● WHAT IS EXPECTED:
In the entries below, count the lines that hold the string "first" and state only that count.

--- DATA FOR THIS EXERCISE Enclosed Below ---

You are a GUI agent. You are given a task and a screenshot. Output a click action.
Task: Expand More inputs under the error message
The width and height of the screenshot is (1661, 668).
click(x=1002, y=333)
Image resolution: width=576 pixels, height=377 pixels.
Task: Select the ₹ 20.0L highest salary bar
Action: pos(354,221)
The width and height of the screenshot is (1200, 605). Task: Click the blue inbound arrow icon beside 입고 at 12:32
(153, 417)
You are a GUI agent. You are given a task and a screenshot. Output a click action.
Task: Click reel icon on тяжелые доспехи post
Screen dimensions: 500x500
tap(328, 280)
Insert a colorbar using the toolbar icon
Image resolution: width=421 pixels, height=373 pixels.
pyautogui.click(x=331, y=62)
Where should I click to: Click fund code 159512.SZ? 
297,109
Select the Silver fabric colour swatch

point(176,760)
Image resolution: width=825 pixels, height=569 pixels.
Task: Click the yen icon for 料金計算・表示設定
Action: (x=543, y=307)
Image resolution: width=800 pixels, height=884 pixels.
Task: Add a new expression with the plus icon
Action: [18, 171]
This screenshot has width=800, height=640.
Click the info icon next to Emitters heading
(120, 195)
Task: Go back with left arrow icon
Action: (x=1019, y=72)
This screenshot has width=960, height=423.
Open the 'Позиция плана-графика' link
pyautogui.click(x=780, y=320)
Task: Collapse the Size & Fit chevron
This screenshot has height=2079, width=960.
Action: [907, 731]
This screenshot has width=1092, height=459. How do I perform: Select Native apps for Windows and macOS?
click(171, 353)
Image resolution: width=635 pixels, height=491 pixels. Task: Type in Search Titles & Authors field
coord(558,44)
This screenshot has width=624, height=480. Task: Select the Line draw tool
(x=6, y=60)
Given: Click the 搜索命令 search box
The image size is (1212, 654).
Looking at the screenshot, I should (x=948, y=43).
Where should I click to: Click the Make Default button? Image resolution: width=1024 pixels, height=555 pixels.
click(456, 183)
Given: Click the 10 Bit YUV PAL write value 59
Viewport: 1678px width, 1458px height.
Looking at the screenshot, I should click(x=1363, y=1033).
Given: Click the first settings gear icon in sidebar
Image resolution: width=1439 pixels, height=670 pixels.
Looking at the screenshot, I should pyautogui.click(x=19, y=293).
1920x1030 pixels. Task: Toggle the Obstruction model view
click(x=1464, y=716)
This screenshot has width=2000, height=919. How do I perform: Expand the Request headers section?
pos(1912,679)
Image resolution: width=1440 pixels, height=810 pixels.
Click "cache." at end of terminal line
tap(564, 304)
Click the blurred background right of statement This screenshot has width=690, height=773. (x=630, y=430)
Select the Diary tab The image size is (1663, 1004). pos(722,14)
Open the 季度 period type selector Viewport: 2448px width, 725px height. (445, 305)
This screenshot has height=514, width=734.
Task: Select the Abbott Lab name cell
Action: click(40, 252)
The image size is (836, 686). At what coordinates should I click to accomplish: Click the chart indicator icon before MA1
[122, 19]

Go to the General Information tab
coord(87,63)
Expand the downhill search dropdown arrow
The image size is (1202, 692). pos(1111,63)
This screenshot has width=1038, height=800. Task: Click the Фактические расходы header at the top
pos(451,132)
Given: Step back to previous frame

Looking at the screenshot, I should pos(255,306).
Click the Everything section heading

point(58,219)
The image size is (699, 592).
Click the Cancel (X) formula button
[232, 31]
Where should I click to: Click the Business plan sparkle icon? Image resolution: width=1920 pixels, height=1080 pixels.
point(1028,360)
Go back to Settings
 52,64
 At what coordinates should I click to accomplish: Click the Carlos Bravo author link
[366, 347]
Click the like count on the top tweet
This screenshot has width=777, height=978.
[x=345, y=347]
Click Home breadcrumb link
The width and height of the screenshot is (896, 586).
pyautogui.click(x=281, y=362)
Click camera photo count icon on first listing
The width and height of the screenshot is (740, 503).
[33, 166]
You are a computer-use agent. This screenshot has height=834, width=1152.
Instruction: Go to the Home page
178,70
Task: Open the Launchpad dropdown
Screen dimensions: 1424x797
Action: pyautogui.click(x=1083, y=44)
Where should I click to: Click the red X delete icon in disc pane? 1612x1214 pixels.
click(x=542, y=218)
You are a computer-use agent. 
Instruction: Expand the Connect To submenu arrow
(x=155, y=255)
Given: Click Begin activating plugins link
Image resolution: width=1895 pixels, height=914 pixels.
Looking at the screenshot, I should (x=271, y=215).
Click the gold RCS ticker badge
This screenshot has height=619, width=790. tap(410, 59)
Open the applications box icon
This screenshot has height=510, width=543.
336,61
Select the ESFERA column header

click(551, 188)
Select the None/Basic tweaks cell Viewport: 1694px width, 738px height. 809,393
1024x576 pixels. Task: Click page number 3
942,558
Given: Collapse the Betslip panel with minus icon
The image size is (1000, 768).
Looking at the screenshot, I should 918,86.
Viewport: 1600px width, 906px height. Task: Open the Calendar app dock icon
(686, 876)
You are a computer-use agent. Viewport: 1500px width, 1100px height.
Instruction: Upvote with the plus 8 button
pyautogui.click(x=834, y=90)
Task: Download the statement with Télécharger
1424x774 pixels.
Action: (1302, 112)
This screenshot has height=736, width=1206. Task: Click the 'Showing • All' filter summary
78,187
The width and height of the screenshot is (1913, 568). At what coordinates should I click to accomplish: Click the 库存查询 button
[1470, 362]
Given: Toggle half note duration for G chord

--- End of Enclosed DATA FOR THIS EXERCISE ---

● EXERCISE RESULT:
2